A fila na sombra do poste, uma cena comum nas ruas de Manaus.
Andar de ônibus em Manaus é uma experiência degradante, humilhante, desumana. Principalmente no período do verão, o que significa todo o ano praticamente. O sol é muito forte, um calor insuportável, umidade altíssima. Contra isso não há o que fazer. Mas dá para diminuir o sofrimento da população que precisa usar os serviços de transporte coletivo público. Ônibus velhos, barulhentos, lotados, que demoram a passar. Ruas esburacadas, paradas de ônibus sem proteção, congestionamentos infindáveis. Um verdadeiro caos. Para alguns bairros o caos é ainda maior.
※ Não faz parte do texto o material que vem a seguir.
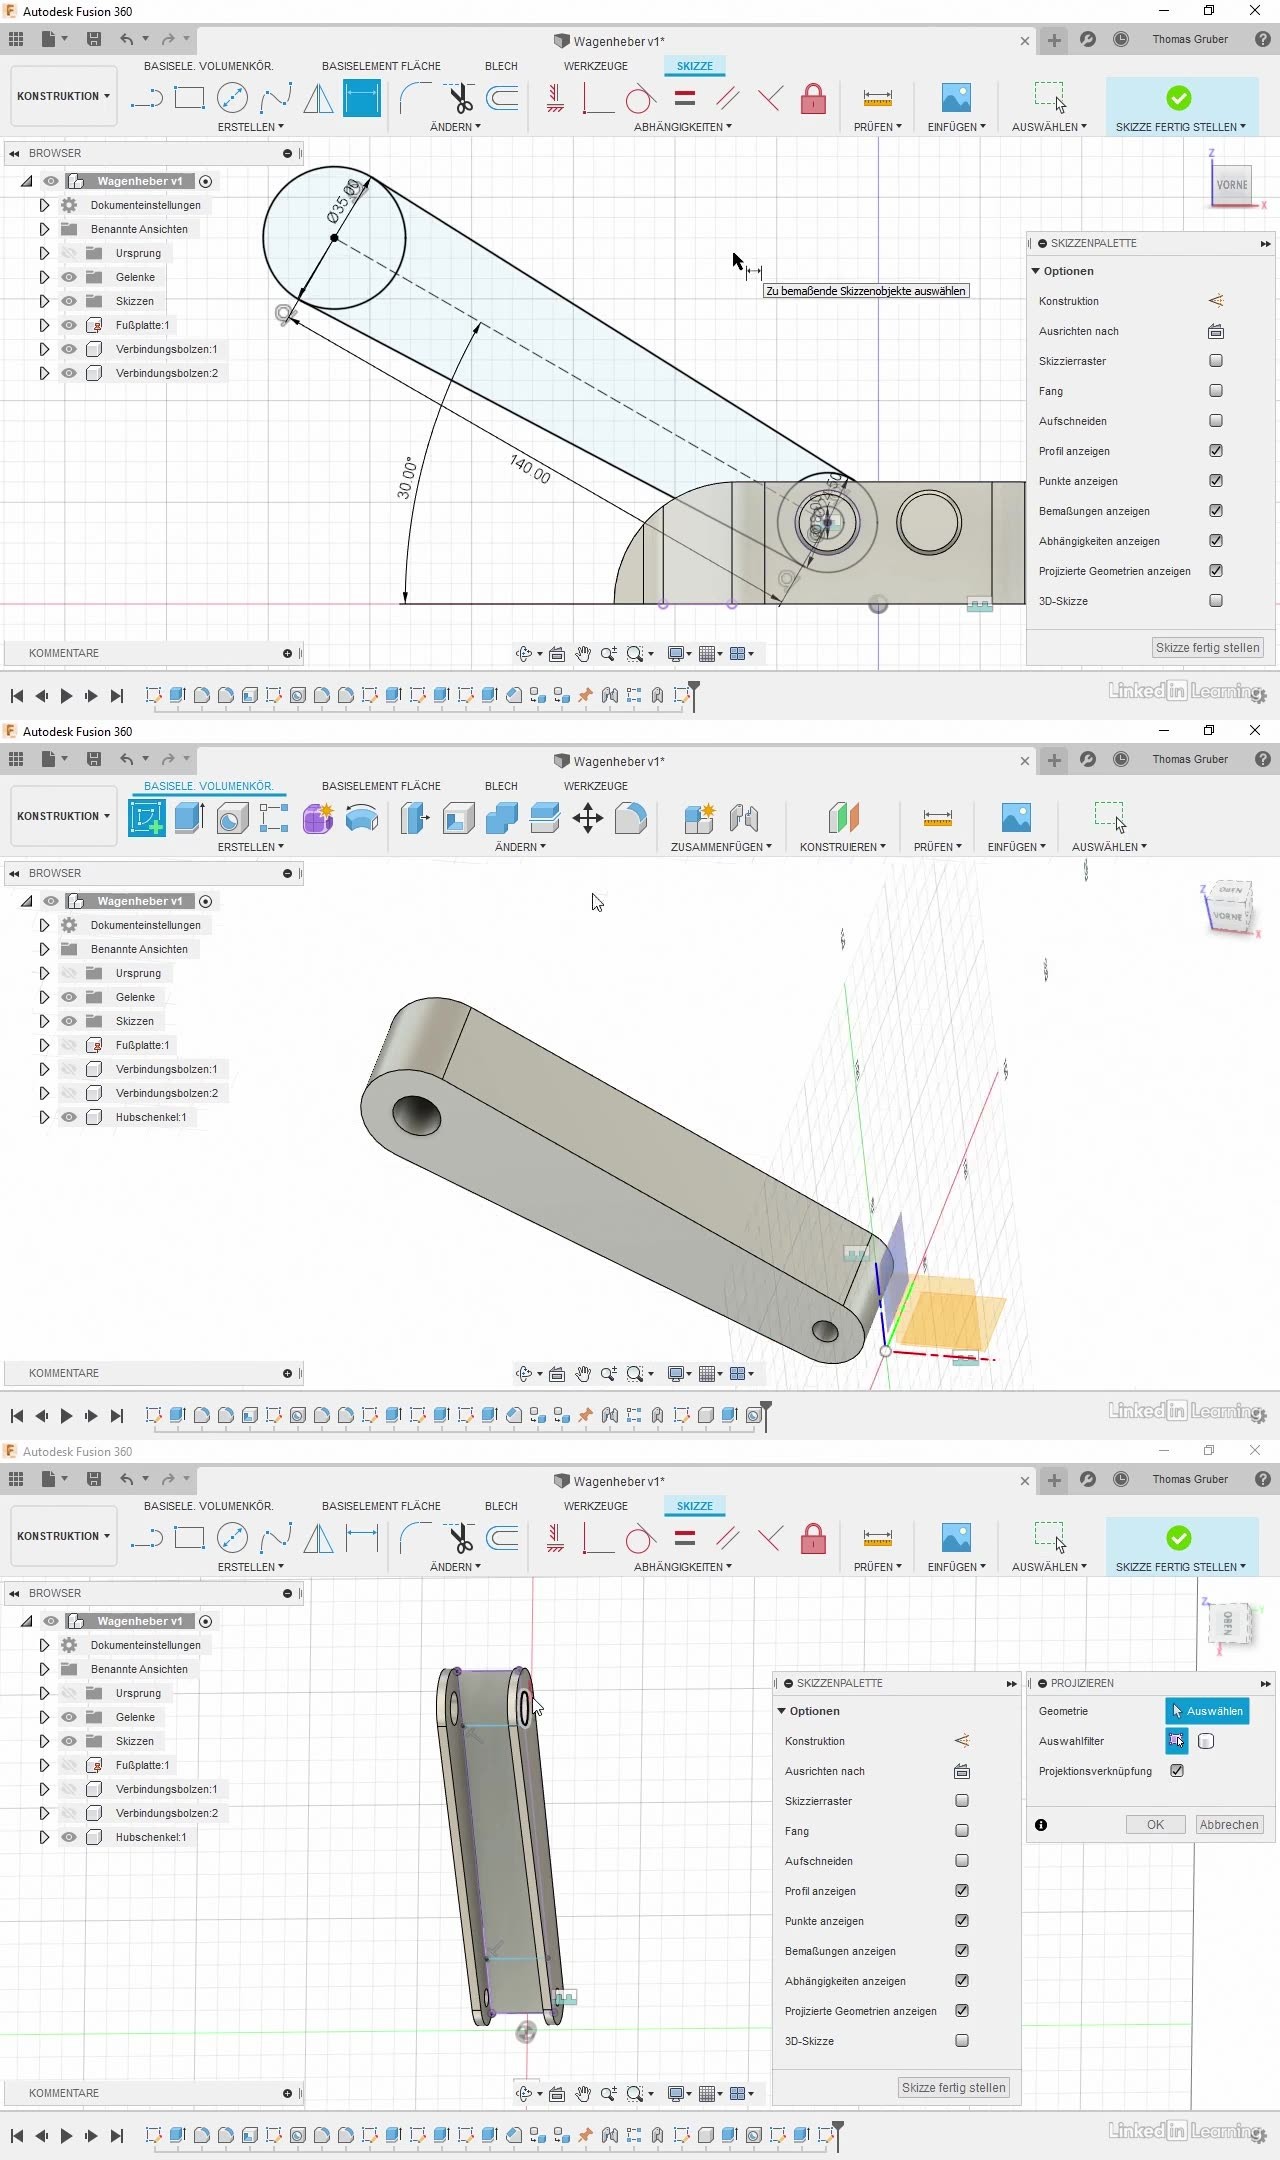Uncheck the Projektionsverknüpfung checkbox
This screenshot has height=2160, width=1280.
1177,1771
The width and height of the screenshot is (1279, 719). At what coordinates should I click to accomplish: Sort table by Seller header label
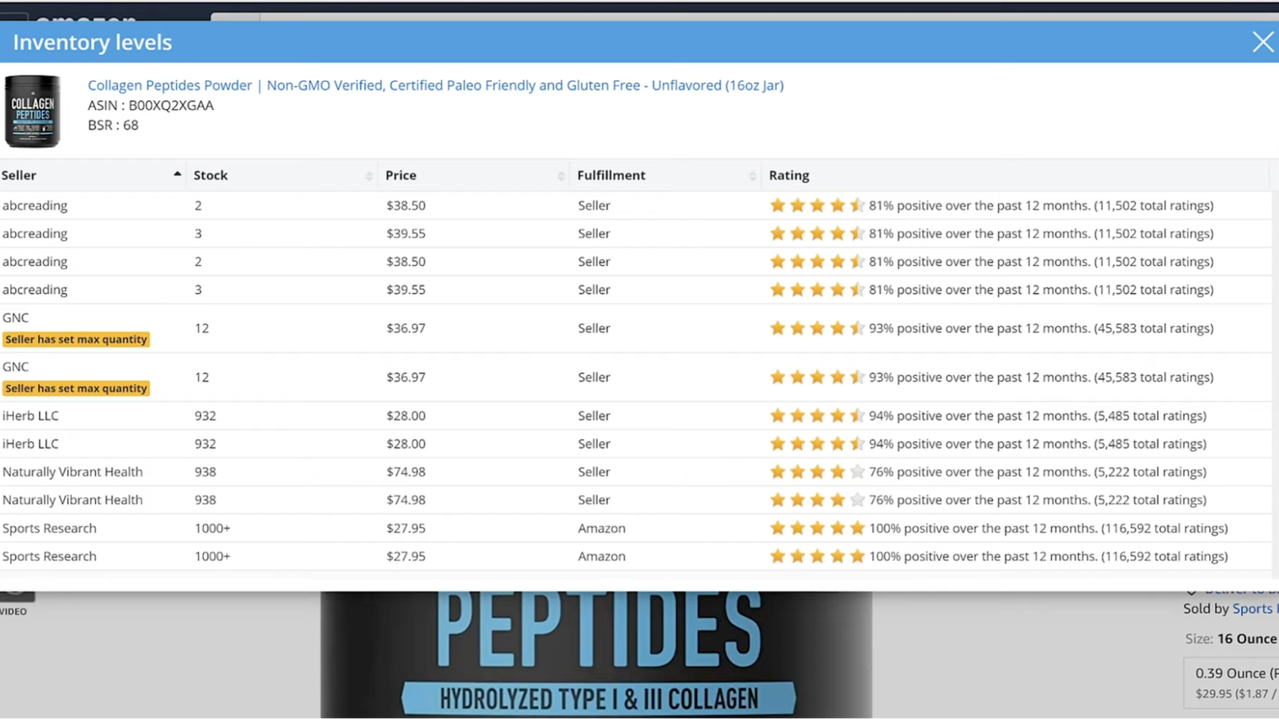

As pessoas que moram nos bairros menos urbanizados são as que mais sofrem. Debaixo desse sol, entrar em um ônibus lotado e demorar mais de uma hora para chegar ao seu destino, parece ser um castigo dado a quem insistiu em nascer em Manaus. O suor banha o corpo, a impaciência toma conta, vem a leseira do mormaço, é impossível resistir e manter uma individualidade. Viramos todos uma massa de desfavorecidos e sem esperança.

Como pensar? Como lutar? Como resistir dia após dia? Costumar-se é uma maneira de sofrer menos.

E eu fico pensando nas pessoas que passam por isso todos os dias. É um pensamento que traz sofrimento, gera revolta. Porque Manaus era pra ser mais humana para essas pessoas. Então, por que não é? Porque a administração pública é muito falha, em todos os níveis.

Funcionários despreparados e sem autonomia conseguem tornar a vida das pessoas que dependem dos serviços públicos, ainda pior. Um carimbo errado, uma informação pela metade, o sistema que falha, a ficha que acabou, o remédio que não tem mais, o auxílio que não saiu.

Às vezes, quem está atrás de um balcão esquece que são pessoas que sofrem que estão do outro lado. Aprenderam a esquecer para manter sua vida melhor. Talvez porque tenham acostumado e entendido que não dá para mudar. Do alto dos cargos, outras pessoas há muito esqueceram o que é não ter atendidos os seus direitos, suas necessidades básicas. E vivem em outro mundo, sem calor, sem roupas encharcadas de suor, sem ônibus lotado, sem fila para pegar uma ficha às 4 h da madrugada, para marcar uma consulta para daqui a 3 meses. Quando eles sorriem, é humilhante! Quando dizem que nossa reivindicação não tem razão de ser e que tudo está bem, a gente fica sem saber se essa pessoa realmente sabe do que estamos falando.

Por outro lado, somos nós que colocamos nossos administradores onde eles estão. E essa ideia de que "cada povo tem o governo que merece", não resolve nada. Só deixa a sociedade mais doente. O povo que caminha para o abismo vai arrastar tudo o mais. São poucas as pessoas com discernimento para perceber, e menos ainda, para ter atitude e tentar fazer alguma coisa efetivamente. Porque o monstro do sistema que se formou é tão gigantesco e devorador de vontades! Por isso é mais fácil desistir. Aliar-se aos que tem ar-condicionado é mais fácil do que tentar lutar ao lado dos andam no sol. Porque esses não lutam mais. A luta diária é sobreviver.